15.3.19

Review: Meet the Frugalwoods: Achieving Financial Independence Through Simple Living

Meet the Frugalwoods: Achieving Financial Independence Through Simple Living Meet the Frugalwoods: Achieving Financial Independence Through Simple Living by Elizabeth Willard Thames
My rating: 3 of 5 stars

Distinctly not a how-to book on financial independence and early retirement (aka FIRE), Thames uses this book to tell her life story. After beginning by explaining how she has been the recipient of white/class privilege (a topic she returns to time and again throughout the book), Thames describes her life from college through her early career years, including her marriage. The couple determine that an early retirement is a good goal early in the second half of the book, and their story of saving and scrimping, while also determining what they really want from life, conclude the book.

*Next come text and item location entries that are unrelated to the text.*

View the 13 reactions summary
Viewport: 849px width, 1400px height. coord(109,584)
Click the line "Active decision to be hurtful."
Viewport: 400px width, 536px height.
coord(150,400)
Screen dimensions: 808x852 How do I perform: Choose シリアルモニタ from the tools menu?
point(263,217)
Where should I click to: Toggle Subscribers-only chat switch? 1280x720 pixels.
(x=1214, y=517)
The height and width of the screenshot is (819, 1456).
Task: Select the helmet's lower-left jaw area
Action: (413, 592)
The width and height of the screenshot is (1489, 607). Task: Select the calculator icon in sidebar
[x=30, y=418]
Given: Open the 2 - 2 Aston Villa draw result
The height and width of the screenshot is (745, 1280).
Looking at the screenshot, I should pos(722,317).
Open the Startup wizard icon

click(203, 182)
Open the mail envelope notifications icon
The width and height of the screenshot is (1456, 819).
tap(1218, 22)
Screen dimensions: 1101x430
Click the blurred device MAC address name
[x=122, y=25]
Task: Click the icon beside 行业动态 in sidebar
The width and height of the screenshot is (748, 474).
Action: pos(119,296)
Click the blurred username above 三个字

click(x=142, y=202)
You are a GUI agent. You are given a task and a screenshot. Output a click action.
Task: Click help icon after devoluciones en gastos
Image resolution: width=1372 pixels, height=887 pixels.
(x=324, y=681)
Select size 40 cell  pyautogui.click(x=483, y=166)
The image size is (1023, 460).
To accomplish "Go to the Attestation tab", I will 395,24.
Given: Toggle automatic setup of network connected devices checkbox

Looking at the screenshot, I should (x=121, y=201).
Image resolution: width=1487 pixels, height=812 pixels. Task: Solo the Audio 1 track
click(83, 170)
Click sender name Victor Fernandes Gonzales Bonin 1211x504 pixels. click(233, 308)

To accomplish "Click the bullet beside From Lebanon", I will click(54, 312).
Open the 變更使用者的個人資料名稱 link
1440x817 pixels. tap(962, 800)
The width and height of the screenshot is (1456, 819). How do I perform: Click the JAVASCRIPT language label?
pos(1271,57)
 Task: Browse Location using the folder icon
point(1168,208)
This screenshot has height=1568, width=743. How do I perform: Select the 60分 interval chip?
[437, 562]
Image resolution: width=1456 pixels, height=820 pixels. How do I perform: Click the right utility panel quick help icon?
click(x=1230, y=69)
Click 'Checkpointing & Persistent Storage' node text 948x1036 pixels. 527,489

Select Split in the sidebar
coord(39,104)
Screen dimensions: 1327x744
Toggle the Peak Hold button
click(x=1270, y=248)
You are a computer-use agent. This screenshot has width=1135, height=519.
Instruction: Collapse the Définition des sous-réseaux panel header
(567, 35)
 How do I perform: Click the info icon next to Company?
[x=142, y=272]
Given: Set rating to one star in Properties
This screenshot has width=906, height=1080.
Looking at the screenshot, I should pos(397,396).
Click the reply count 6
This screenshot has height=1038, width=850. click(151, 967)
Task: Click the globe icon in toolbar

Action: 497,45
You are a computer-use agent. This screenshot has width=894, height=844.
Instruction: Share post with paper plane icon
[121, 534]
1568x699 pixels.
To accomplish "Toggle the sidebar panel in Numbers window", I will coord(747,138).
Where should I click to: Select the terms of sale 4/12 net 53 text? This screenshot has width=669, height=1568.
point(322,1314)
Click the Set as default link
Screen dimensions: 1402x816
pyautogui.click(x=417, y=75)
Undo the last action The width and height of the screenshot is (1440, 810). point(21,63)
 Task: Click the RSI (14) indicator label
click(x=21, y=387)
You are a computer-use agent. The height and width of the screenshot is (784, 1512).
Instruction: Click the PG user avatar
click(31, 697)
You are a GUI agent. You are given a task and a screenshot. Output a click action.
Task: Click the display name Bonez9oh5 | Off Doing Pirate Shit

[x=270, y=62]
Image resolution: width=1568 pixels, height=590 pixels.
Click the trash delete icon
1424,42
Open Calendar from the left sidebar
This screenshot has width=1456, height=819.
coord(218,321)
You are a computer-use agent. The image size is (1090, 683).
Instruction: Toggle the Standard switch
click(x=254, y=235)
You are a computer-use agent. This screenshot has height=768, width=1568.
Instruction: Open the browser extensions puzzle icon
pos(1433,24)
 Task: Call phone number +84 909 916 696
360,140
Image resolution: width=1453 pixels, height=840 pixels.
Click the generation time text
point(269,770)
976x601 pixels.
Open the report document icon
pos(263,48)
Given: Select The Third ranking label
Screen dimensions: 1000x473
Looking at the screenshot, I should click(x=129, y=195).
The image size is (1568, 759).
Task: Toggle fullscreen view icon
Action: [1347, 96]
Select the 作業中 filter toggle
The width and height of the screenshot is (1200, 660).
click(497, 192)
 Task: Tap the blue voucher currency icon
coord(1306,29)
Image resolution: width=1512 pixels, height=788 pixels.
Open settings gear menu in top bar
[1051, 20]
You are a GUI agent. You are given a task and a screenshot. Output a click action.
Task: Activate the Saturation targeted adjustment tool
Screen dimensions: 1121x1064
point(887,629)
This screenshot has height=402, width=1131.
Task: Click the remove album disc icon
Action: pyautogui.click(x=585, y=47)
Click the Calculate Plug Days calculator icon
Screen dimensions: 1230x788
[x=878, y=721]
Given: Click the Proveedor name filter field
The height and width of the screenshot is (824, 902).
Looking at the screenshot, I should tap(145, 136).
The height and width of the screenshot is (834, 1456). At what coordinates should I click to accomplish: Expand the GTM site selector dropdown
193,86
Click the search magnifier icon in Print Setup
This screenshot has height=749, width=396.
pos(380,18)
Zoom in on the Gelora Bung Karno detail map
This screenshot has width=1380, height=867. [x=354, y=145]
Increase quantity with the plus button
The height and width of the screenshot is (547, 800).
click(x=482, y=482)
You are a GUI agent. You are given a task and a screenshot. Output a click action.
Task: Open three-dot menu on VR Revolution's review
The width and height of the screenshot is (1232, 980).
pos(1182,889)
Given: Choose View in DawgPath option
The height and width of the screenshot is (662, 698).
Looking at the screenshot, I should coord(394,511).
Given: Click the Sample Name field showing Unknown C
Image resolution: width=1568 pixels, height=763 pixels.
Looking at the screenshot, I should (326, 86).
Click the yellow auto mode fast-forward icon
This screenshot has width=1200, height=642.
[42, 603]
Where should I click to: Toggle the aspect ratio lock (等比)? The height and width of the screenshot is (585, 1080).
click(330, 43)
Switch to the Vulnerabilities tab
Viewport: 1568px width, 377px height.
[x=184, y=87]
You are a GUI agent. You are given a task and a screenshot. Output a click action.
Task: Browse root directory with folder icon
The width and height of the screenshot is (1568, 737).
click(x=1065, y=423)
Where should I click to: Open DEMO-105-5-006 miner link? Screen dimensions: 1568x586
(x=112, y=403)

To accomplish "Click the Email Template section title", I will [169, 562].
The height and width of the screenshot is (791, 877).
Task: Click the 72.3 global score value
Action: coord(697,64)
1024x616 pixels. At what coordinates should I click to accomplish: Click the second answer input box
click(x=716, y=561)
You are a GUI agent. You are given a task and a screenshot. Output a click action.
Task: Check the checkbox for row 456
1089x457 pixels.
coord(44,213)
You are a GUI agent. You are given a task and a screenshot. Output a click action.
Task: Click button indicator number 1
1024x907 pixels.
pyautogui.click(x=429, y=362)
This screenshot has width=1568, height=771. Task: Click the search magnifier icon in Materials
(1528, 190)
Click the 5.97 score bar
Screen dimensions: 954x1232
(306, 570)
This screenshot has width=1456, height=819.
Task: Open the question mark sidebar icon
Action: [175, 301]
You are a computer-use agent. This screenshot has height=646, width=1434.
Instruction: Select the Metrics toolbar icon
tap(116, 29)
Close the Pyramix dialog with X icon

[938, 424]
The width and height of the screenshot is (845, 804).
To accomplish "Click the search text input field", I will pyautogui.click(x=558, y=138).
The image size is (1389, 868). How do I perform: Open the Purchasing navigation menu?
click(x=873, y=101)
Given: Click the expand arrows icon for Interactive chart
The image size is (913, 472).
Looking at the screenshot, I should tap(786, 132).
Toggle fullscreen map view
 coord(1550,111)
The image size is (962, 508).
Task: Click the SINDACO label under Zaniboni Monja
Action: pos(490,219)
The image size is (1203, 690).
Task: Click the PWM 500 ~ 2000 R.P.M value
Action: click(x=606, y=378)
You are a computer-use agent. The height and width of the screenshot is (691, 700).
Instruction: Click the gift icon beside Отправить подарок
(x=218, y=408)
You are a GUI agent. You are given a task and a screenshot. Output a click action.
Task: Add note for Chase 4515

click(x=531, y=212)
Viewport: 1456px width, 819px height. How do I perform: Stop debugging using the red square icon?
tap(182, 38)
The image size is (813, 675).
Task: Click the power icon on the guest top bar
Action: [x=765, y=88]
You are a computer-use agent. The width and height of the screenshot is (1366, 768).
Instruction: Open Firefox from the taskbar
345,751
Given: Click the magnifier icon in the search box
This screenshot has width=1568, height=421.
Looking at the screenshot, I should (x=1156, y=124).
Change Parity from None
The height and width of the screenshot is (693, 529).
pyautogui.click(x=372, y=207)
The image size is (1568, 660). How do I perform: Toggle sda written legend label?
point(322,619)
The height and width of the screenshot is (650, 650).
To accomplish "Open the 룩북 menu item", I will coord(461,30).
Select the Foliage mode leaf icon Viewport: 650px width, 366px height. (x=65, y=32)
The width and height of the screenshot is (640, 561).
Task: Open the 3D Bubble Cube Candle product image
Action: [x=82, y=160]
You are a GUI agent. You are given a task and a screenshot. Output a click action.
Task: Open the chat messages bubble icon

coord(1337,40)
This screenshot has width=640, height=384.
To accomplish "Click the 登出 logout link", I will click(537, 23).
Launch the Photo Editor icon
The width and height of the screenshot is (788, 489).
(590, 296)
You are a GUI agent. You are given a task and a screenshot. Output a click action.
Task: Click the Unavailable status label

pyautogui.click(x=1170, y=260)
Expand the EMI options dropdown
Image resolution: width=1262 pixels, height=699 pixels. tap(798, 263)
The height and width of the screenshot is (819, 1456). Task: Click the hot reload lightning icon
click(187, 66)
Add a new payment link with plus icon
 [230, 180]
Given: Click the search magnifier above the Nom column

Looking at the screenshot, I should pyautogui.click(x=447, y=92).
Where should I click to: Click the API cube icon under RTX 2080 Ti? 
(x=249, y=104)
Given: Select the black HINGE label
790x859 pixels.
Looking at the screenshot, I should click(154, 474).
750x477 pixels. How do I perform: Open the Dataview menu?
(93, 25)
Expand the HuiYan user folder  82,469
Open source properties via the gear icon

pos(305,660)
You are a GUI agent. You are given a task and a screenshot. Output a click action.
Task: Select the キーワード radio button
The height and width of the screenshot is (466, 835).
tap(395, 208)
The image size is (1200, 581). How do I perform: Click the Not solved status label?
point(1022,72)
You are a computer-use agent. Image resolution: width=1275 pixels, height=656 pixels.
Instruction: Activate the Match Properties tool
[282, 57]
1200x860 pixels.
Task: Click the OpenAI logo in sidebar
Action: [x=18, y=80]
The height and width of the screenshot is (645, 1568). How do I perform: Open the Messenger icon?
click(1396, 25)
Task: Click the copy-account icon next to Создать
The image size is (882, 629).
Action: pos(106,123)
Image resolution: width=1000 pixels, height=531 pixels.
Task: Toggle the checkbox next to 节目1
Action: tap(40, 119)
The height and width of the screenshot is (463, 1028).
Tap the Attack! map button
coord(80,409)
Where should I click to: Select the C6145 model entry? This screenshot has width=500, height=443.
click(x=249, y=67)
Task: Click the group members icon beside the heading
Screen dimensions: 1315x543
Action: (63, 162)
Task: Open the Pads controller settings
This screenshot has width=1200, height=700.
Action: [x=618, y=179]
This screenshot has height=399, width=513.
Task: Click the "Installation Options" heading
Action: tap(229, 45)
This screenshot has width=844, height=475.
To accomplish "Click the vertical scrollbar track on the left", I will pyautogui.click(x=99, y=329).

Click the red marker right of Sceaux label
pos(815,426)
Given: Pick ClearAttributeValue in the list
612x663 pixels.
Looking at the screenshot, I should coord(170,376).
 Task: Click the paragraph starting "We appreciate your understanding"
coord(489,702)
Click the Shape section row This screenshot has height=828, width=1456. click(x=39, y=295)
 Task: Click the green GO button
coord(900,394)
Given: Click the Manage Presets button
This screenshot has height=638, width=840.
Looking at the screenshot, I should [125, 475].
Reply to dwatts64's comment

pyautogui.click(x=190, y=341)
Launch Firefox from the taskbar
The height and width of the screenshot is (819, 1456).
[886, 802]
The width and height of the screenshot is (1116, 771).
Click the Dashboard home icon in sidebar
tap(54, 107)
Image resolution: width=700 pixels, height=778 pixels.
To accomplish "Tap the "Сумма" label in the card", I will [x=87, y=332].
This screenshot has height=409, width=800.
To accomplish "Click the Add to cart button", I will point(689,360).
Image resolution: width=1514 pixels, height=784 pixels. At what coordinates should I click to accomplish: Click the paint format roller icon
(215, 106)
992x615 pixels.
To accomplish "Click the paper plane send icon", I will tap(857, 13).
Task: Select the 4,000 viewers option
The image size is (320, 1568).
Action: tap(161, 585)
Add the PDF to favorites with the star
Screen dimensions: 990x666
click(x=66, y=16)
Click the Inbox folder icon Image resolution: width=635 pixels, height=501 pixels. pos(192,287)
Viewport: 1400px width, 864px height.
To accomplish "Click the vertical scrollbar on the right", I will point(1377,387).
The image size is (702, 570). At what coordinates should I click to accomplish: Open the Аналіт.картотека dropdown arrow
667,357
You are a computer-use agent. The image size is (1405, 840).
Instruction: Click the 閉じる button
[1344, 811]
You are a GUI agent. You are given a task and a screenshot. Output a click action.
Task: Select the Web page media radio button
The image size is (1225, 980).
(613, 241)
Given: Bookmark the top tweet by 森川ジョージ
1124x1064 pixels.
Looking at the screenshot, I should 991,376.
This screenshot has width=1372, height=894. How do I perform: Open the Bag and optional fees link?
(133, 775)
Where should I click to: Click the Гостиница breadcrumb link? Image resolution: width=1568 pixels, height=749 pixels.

They do end up downshifting and focusing on activities they enjoy, including hiking. Retiring? Not so much. The husband appears to still be working, and the wife has become a blog writer, author, and speaker. The author includes some description of how they were able to accomplish this ruralizing, but while some generalized financial advice is provided, you can tell the author’s heart is not in it. She’s here to provide herself as a case study in FIRE. If you’ve read some of the popular FIRE blogs, or other FIRE books, this doesn’t provide much new to think about, but there aren’t a lot of book-length descriptions of a couple working toward FIRE. I found the limited financial and retirement planning advice to be repetitive to what I’ve read before on various blogs, including the authors. I found the story interesting in parts, and valuable in the level of detail the author is able to provide not limited by blog length writing. I liked the description of the author’s work in fundraising, which provided an interesting dichotomy to her retirement goals. This could have been the base of some deep and interesting analysis in comparison, but the author mostly just told her story. I found the author’s voice to be questioning of the impacts of privilege, but not much willing to do anything much about it beyond taking advantage. Overall, this felt like a suburban, upper class woman trying to come off like she’s the next Amy Dacyczyn writing an updated “Tightwad Gazette”, but not having the right kind of experience to pull it off. Another decade of living frugally would probably do it. 2.5 stars. I expected more.